Print the entries in full, word for word, but not the pictures.

(Collected data entries)
# # # # # # #
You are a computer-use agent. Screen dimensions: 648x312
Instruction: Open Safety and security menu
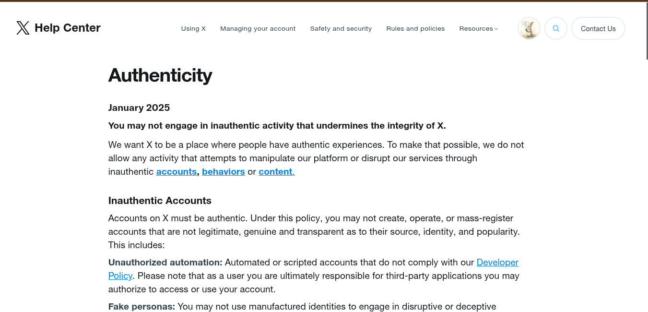341,29
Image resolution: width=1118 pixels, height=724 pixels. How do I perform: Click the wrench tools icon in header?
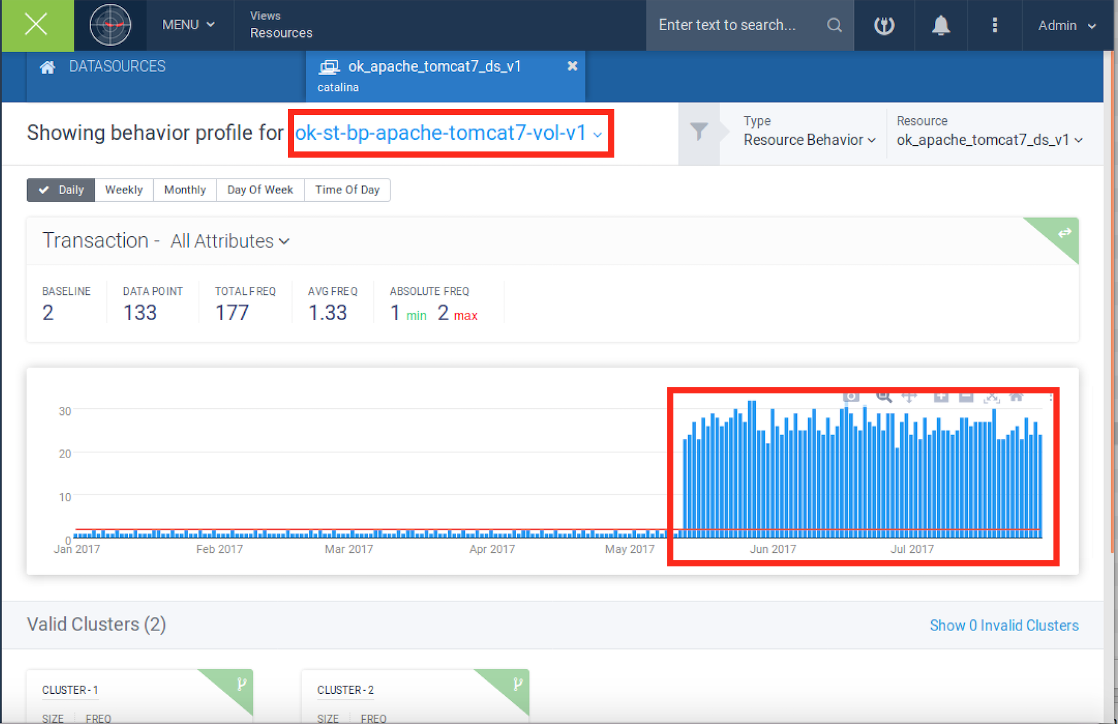[x=884, y=25]

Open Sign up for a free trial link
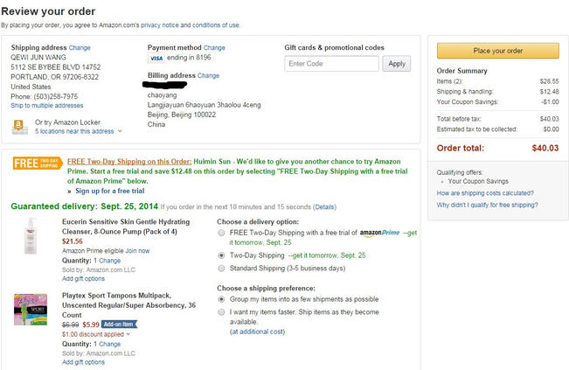[x=109, y=191]
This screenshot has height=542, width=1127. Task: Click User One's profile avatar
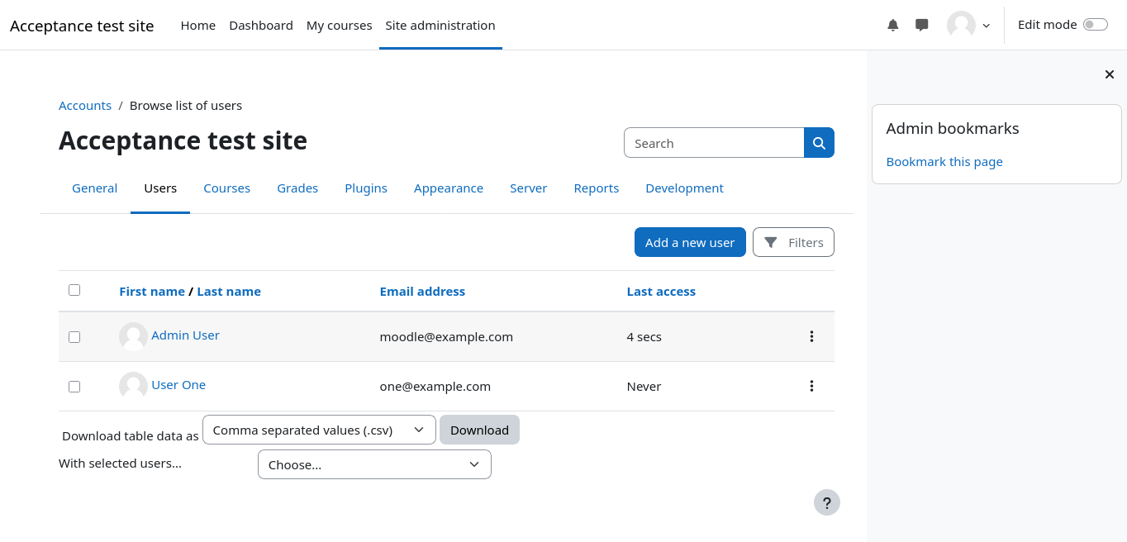coord(133,386)
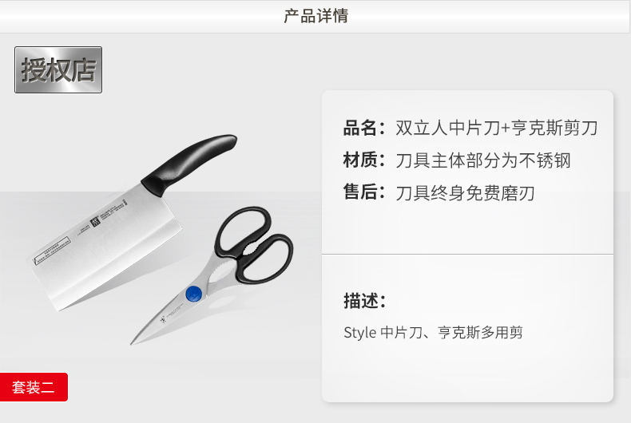Select the red 套装二 label
Image resolution: width=631 pixels, height=423 pixels.
tap(34, 387)
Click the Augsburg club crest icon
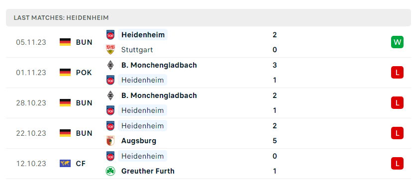 point(110,141)
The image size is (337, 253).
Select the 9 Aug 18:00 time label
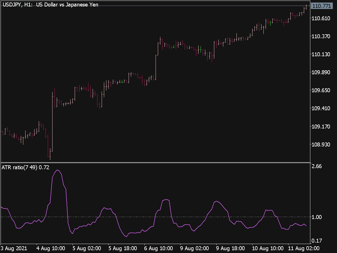(230, 249)
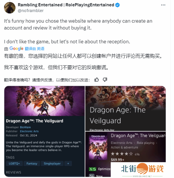The image size is (174, 178).
Task: Open the Dragon Age Xbox cover thumbnail
Action: [98, 147]
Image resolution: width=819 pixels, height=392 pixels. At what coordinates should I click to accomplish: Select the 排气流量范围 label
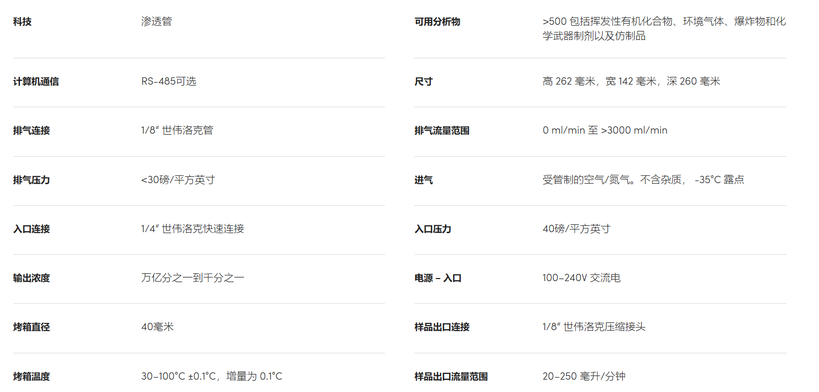click(x=442, y=130)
# # # # # # #
Output for this task:
You are a computer-use agent. Screen dimensions: 648x312
Instruction: Open Safety and security menu
341,29
Image resolution: width=1118 pixels, height=724 pixels. How do I perform: Click the wrench tools icon in header?
[x=884, y=25]

Open Sign up for a free trial link
[x=109, y=191]
This screenshot has height=542, width=1127. Task: Click User One's profile avatar
coord(133,386)
Select the red 套装二 label
Image resolution: width=631 pixels, height=423 pixels.
tap(34, 387)
Click the Augsburg club crest icon
 point(110,141)
The image size is (337, 253).
Select the 9 Aug 18:00 time label
(230, 249)
The image size is (174, 178).
Task: Open the Dragon Age Xbox cover thumbnail
Action: [98, 147]
Image resolution: width=819 pixels, height=392 pixels. At what coordinates should I click to accomplish: Select the 排气流量范围 label
click(x=442, y=130)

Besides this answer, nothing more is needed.